Please email morgan@linkbc.ca to request your copy of the resumes of 2009 competing students.
Click here to view a PDF of the awards slideshow with highlights from the 2009 competition.
Click here to access the 2009 Competition guidebook and a list of Frequently Asked Questions.
Pictured below at the 2008 awards ceremony is Rod Harris, President and CEO of Tourism BC awarding top prizes to the teams from Thompson Rivers University (top right), BCIT (bottom right), and Selkirk College (bottom left).

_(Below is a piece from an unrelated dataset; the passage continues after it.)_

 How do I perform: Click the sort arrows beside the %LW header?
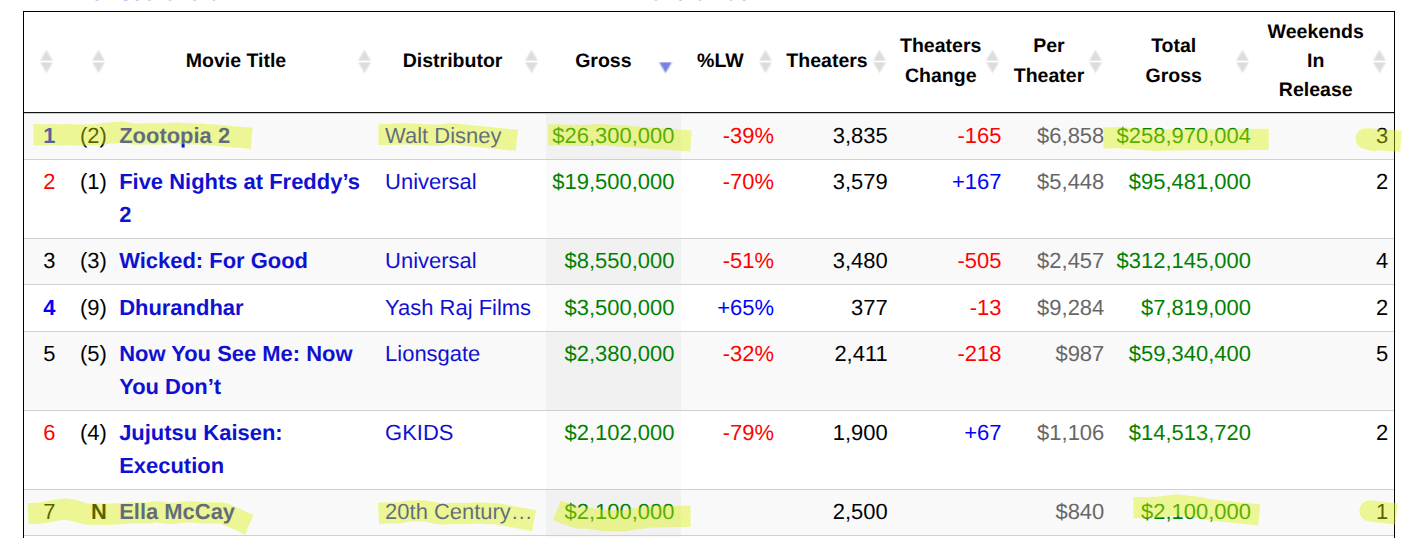click(x=765, y=61)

1. Degree Case Presentations
Doubling BC’s Tourism Revenues while Facing Global Climate Change
Case Question: At the 2004 BC Tourism Industry Conference, Premier Gordon Campbell charged the industry with doubling tourism revenues to $18 billion by 2015. The province then announced a number of investment projects geared towards reaching this goal. While a number of challenges have arisen in the years since this announcement, the impact of climate change on the tourism industry is also emerging as a critical issue moving forward, especially in a province branded as SuperNatural BC, and the Best Place on Earth.

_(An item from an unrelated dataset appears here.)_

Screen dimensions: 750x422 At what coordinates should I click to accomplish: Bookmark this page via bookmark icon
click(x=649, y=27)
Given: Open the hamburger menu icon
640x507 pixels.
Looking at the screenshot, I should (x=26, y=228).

Tourism BC and the Council of Tourism Associations have asked your management consulting team to advise a panel of tourism industry leaders on ways to address this high-profile challenge, while still focusing on growth targets. You have been asked to present a well-considered response to this question: Given the potential commercial, social, and environmental impacts of climate change on the global
tourism industry, how can the 2015 target of doubling of revenue be achieved in a sustainable manner?

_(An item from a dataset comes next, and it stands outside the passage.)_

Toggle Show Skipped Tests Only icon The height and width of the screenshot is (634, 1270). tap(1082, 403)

2. Tourism Diploma Case Presentations
Hiring "Generation Y" – Strategies for Success
Case Question: BC tourism/hospitality employers are competing with other industries as we deal with an unprecedented labour shortage. It is imperative we understand the behaviours and motivations of the young career seeker, as our industry has traditionally employed a disproportionate number of young workers. Also known as the “Echo Boomers” and “the Millennium Generation”, Generation Y is composed of the children of baby boomers. Demographers typically identify these youth as those born between 1980 and 1994. In other words – this generation represents the up-and-coming tourism leaders of tomorrow.
go2 is BC’s tourism human resources organization. They have approached your consulting team to provide them with insight into this demographic group and to suggest strategies to attract, train, and retain Generation Y workers for the industry, given the current provincial labour shortage. You will be reporting back in a presentation to their executive team.
Teams:
3. Hospitality Diploma Case Presentations
Yield Management, the Canadian Dollar and the BC Hospitality Industry
Case Question: In recent months, the BC hospitality industry has been working to respond to the rise of the Canadian dollar, which reached a high of “$1 CAN = $1.10 US” in November 2007. By comparison, the lowest rate in 50 years was recorded in January 2002 ($1 CAN = $0.62 US). This economic challenge is in addition to other major influences on travel now being considered by the industry, such as border security and passport regulations, the war in Iraq and the US economic slowdown.
In just 5 years we have seen a complete transformation in the value of the Canadian dollar, with a range of impacts on accommodation operations. These might include problems establishing and maintaining profitable room rates, as well as attracting guests who are impacted by the eroding value of the US dollar.
The BC Hotel Association and the British Columbia Lodging and Campgrounds Association have invited your team to make a presentation at an upcoming meeting. They have asked you to use the principles of hospitality yield management to describe the challenge clearly, and then to suggest approaches on how BC’s accommodations operators and managers can ensure healthy occupancy rates and revenues, from a range of markets, despite the fluctuating Canadian dollar.